▶ _Try it_:
Give back an exact copy of the lines in the records below, from the line that has "Password (431, 492)" through the line that has "Lägg i varukorg (336, 416)", and nothing besides.

▶ _Records to process_:
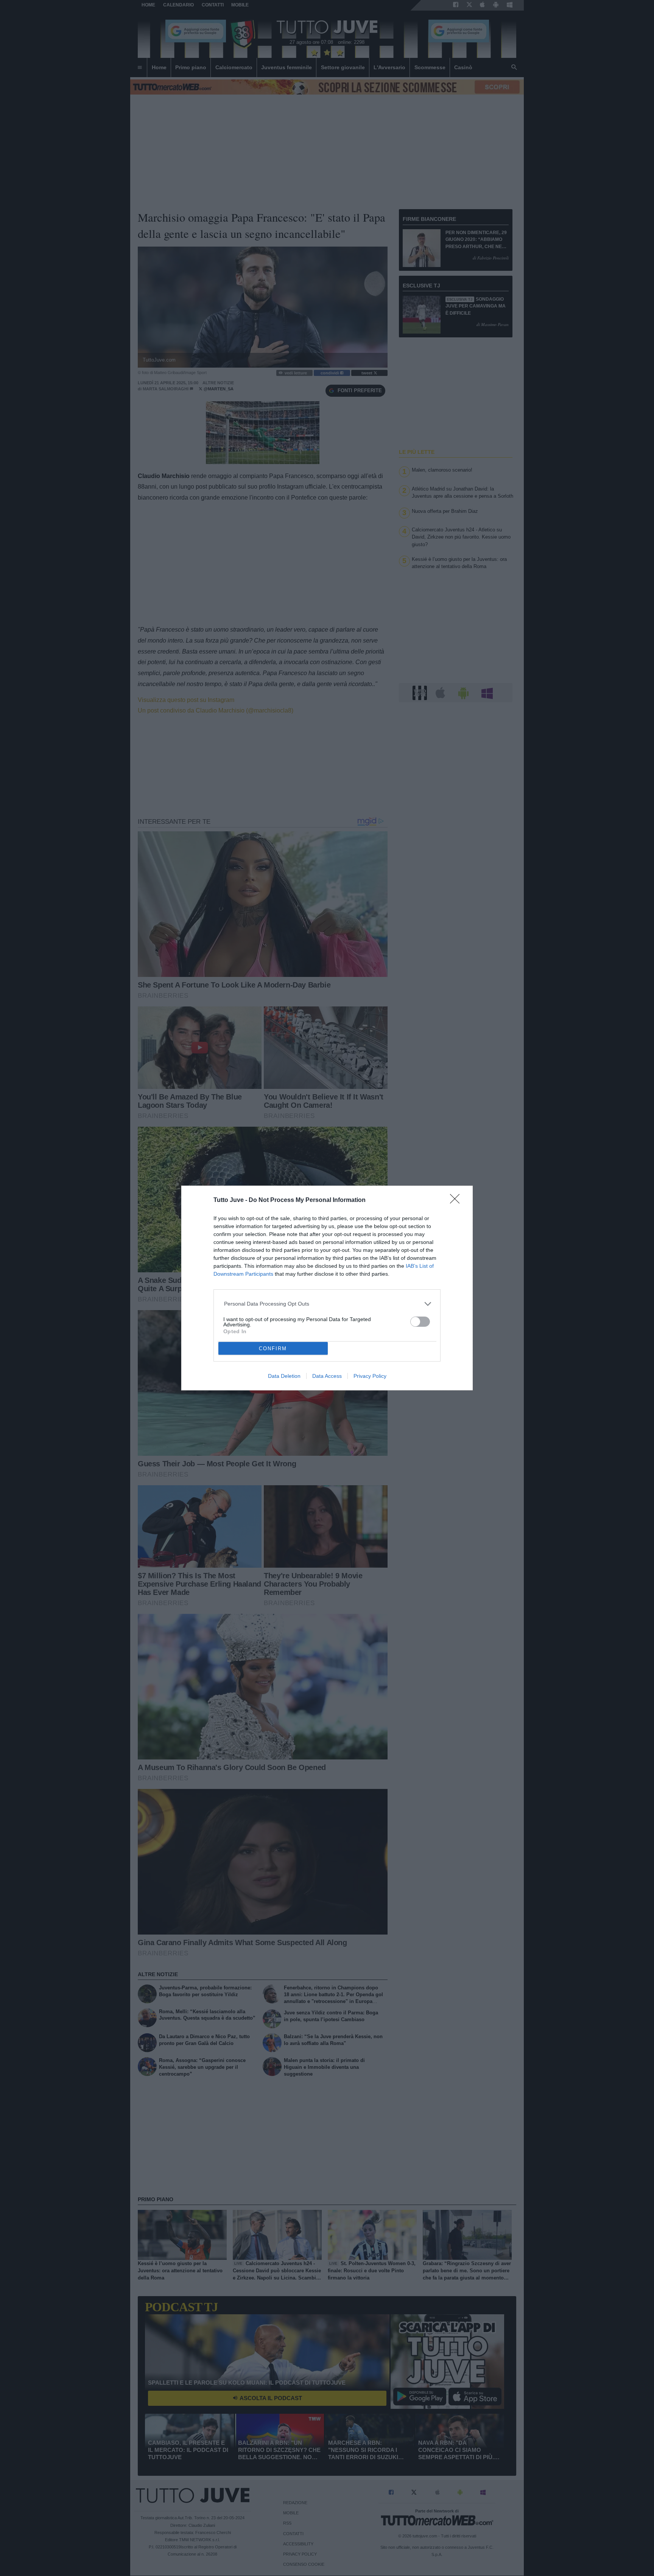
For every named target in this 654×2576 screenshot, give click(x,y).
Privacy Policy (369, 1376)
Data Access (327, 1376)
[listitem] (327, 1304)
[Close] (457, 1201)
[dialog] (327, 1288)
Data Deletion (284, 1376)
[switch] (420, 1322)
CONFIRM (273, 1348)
--
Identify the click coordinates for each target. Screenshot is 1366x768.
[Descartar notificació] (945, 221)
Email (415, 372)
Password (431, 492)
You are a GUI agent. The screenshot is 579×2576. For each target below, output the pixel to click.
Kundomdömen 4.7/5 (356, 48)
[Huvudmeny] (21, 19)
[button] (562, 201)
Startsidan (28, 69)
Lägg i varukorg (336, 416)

▶ _Answer space_:
Password (431, 492)
You are a GUI agent. The screenshot is 579×2576. For each target below, output the pixel to click.
Kundomdömen 4.7/5 (356, 48)
[Huvudmeny] (21, 19)
[button] (562, 201)
Startsidan (28, 69)
Lägg i varukorg (336, 416)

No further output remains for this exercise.